Public criticism of the king and royal family or defamatory remarks are punishable in Thailand with long prison sentences, even against foreigners, including wilful damage of any kind to portraits of the king or his family. The Thai national anthem is played in all public places and on TV at 8am and 6pm. While the national anthem is playing, you stand motionless from start to finish, even as a foreigner, just like the Thais.
If you go to the cinema, the royal anthem is played before the main film, and people stand up from their seats until the anthem ends, as well as when the king or his family appear in public.
In Thailand, the wai is the traditional gesture of greeting. It can be both an act of greeting and an expression of respect, as well as a sign of special thanks or apology.

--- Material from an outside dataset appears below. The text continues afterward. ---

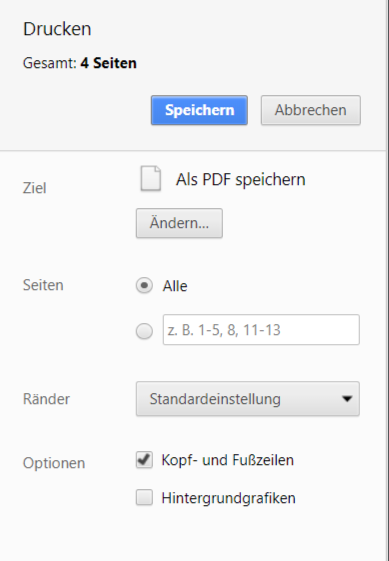389x561 pixels.
Task: Focus the page range input field
Action: (261, 330)
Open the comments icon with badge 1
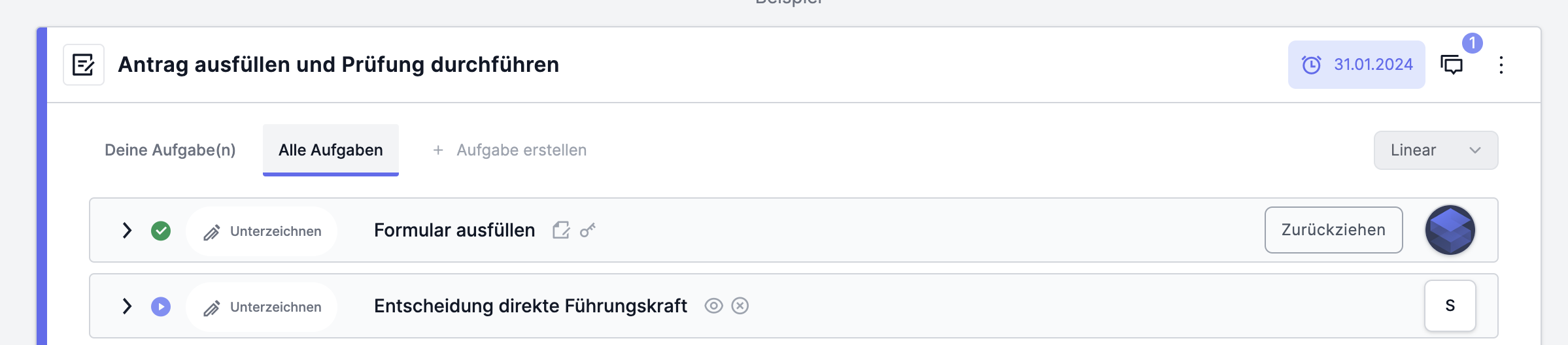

The wai consists of placing the palms of the hands together. The upper arms remain close to the body without turning the elbows outwards. The joined palms are held vertically close to the body, with the fingertips tilted slightly inwards. The higher the hands are held, the higher the respect of the performer towards the person receiving.
When greeting a respected, seated person, it is good manners to bow the head or make a slight bow at the same time. The greeting can be performed while sitting, standing, walking or even lying down.
The male greeting is "Sawadee krap", while the female greeting is "Sawadee kaa".
In Thailand, people do not address each other by their family name or first name. Everyone has a so-called "nick name", which is very short.
It is derived as an abbreviation from the first name or a characteristic of the person. The word "Khun" is placed in front of the name. It is the same for both men and women.
In the area of temples, one must behave respectfully and must observe the prescribed dress code. This is strictly controlled at the main entrance of the Grand Palace, for example.
Also, large Buddha statues should never be climbed for fun or photos. The export, at least of antique Buddha statues, is prohibited by law!
A Thai is never touched on the head, as this is the seat of the soul and thus considered the most sacred part of the body. If it should happen, an apology is required. One then says "Khow Thod Krab" and makes the wai. In Thailand, the feet represent the lowest part of the body. Anything touched by feet is practically unclean. If you step on someone else's feet, an apology is necessary. Even when sitting, the outstretched feet must never point at anyone else. When entering premises, shoes are always removed. This applies not only in temples or similar places, but also in private premises.
People from Western cultures are often not used to dealing with problems in certain situations in public. In Thailand, criticism is handled very cautiously, as it can lead to an immediate loss of reputation on both sides. Confrontation in public is often avoided. Criticism is only exercised cautiously in Thailand, often in the absence of the person concerned. People express their criticism in a friendly manner with a smile. Small things are often overlooked.